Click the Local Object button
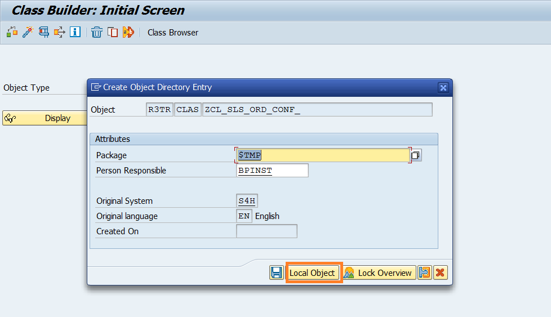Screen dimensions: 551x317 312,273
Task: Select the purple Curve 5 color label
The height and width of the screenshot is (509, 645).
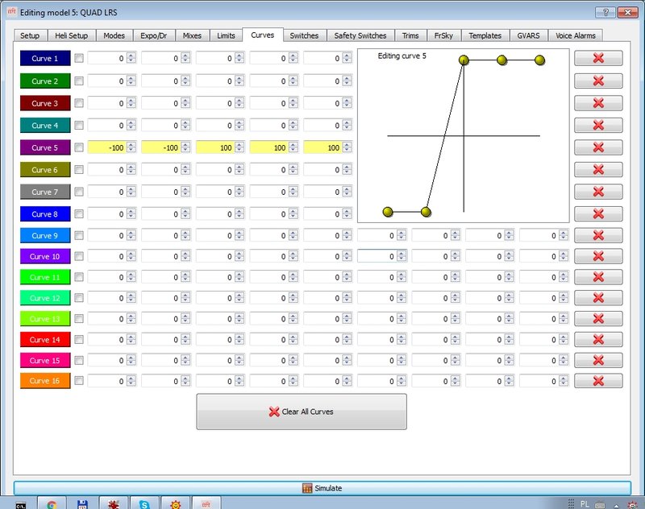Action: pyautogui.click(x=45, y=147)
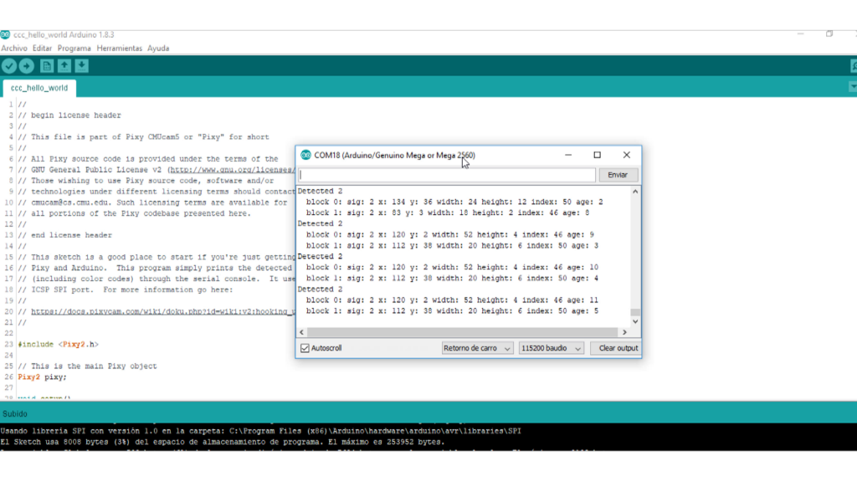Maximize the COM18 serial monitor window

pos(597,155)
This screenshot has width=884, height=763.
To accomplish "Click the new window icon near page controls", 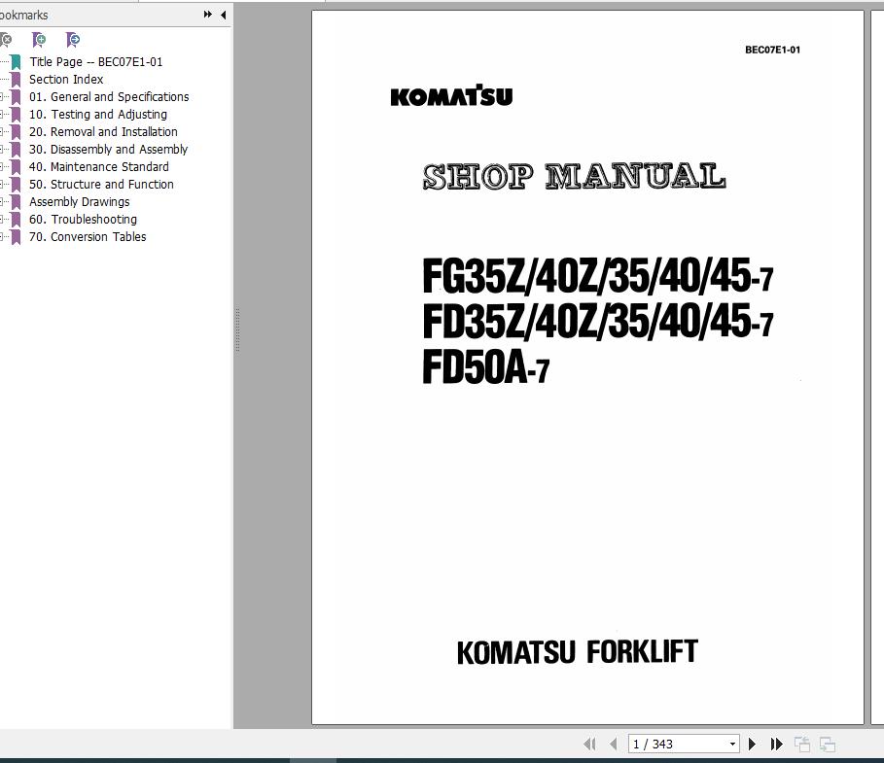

········

The preceding listing must be repeated exactly, with all images dropped.

Click the Local Object button
Screen dimensions: 551x317 312,273
Task: Select the purple Curve 5 color label
The height and width of the screenshot is (509, 645).
Action: pyautogui.click(x=45, y=147)
Maximize the COM18 serial monitor window

pos(597,155)
This screenshot has width=884, height=763.
To accomplish "Click the new window icon near page controls", 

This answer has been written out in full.